Arrêt du 26 novembre 2002
Ire Cour civile

Les juges fédéraux Walter, président de la Cour,
Corboz et Favre,
greffier Ramelet.

Société Anonyme X.________ en liquidation, sous gérance légale de l'Office
des poursuites et faillites Arve-Lac, 1200 Genève,
demanderesse et recourante, représentée par Me Olivier Wehrli, avocat, case
postale 5715, 1211 Genève 11,

contre

A.________,
défendeur et intimé, représenté par Me Jean-Marie Faivre, avocat, case
postale 3809, 1211 Genève 3.

action en revendication

(recours en réforme contre l'arrêt de la Chambre civile de la Cour de justice
du canton de Genève du 14 juin 2002)

Faits:

A.
A.a En 1975, A.________ a remis environ 37'000 fr. aux architectes B.________
et C.________, pour compléter leurs fonds propres aux fins d'acquérir le
capital social de Société Anonyme X.________ (ci-après: X.________),
propriétaire de l'immeuble X.________, à Genève, qui est un bâtiment
construit par Z.________, classé et de renommée internationale. Selon un reçu
du 23 juin 1975 signé par B.________, "la somme de 20'000 fr. versée par
A.________ (...) compte comme participation à cette acquisition."

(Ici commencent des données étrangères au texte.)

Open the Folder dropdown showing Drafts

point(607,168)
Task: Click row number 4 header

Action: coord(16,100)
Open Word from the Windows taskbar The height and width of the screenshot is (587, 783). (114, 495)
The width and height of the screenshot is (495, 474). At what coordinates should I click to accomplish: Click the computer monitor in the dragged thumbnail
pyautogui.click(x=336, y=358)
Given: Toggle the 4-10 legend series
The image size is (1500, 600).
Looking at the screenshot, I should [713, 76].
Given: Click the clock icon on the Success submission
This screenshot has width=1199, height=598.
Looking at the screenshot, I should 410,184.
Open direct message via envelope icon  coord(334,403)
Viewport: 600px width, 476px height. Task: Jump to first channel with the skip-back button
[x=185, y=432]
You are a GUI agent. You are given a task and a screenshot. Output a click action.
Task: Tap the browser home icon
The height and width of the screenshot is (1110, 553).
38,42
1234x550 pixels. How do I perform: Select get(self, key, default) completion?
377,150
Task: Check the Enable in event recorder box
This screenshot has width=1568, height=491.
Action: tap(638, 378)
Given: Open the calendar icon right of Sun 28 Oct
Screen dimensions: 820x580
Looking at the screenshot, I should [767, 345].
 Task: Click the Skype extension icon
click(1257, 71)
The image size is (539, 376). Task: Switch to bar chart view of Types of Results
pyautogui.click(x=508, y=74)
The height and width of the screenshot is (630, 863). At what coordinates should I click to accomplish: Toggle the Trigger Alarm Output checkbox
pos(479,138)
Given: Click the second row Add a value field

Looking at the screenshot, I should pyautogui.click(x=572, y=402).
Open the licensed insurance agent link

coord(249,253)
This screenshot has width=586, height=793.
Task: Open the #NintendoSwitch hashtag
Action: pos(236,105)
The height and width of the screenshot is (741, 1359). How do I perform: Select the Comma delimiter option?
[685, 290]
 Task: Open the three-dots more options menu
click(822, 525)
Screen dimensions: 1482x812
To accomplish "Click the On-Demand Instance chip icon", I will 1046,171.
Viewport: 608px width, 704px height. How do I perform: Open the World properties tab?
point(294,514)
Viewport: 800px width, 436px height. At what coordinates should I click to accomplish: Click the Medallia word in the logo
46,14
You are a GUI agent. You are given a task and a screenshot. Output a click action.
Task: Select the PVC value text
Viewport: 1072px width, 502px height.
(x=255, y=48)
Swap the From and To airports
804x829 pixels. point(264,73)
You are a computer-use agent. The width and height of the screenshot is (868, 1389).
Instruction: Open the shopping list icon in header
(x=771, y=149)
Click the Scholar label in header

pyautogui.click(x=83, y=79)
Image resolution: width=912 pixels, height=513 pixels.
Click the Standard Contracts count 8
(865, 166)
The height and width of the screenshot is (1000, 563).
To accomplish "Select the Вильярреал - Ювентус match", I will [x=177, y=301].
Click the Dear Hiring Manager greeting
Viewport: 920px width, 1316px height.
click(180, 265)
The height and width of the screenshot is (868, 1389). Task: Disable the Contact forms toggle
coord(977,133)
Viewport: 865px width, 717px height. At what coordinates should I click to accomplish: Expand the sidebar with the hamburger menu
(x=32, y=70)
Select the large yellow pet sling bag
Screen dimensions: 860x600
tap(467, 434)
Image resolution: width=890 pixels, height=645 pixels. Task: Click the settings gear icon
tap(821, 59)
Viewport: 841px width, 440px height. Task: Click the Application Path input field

En contrepartie, A.________ a reçu la jouissance d'un appartement de trois
pièces au huitième étage, dont la surface est de 64 m2 avec un balcon de 17
m2, représentant 11/1000èmes de l'immeuble. De 1975 à juin 2002, les charges
de cet appartement ont été payées successivement par B.________, puis
C.________.

A.b Le 21 décembre 1984, le but social de X.________ a été modifié, en ce
sens qu'il consistait désormais à posséder pour le compte de ses
actionnaires, soit B.________, C.________ et la soeur de B.________,
l'ensemble des locaux des immeubles à Genève.

Le 18 septembre 1986, X.________ a été transformée en SIAL PPE (société
immobilière d'actionnaires-locataires en propriété par étages). L'appartement
occupé par A.________ a fait l'objet du lot PPE N° 62, certificat d'actions
N° 78; le prénommé n'a jamais réclamé les actions de X.________ relatives à
son logement.

L'art. 3 des statuts de cette société prévoyait notamment comme but social :
"2. Conférer à ses actionnaires sur lesdites parts de copropriété, un droit
exclusif d'aménagement et d'utilisation conformément aux dispositions des
art. 712 a) et suivants  du Code Civil Suisse et au règlement
d'administration et d'utilisation qui a été annoté au Registre Foncier et
moyennant le respect des obligations découlant d'un bail à loyer et d'une
convention de sociétariat.

(...)

5. Conclure à titre fiduciaire pour certains actionnaires des baux à loyer
avec des locataires qui ne sont pas eux-mêmes actionnaires. Les produits de
la location encaissée par la société pour le compte des actionnaires ne sont
pas à la disposition de l'assemblée générale et n'entrent pas dans les
comptes de la société".
Selon l'art. 6 desdits statuts, "les actions sont nominatives et inscrites
dans un registre des actions. (... ...). Seuls les actionnaires inscrits (au
registre des actionnaires) sont légitimés à l'égard de la société pour
exercer leurs droits de membres tant sociaux que patrimoniaux, ceux-ci étant
inséparables. La propriété d'un nombre déterminé d'actions confère au
titulaire de ces actions, conformément à la répartition statutaire et
moyennant le respect des obligations découlant de la convention de
sociétariat et du bail à loyer, le droit d'utiliser et d'aménager les locaux
sis dans l'immeuble social. L'actionnaire conclut avec la société un bail
ad'hoc comportant certaines clauses particulières et conformes, pour le
reste, aux prescriptions légales et aux usages locaux (...). Si pour quelque
raison que ce soit, l'actionnaire ne peut ou ne veut pas utiliser pour son
usage personnel, les locaux qui lui sont attribués, il peut les sous-louer
avec l'accord du conseil d'administration de la société".
Le 30 juin 1987, B.________ a remis à C.________ une partie des lots dont il
était propriétaire.

En avril 1997, l'immeuble a été placé sous gérance légale, confiée à la régie
Y.________ SA, qui a en vain réclamé le paiement d'un loyer à A.________.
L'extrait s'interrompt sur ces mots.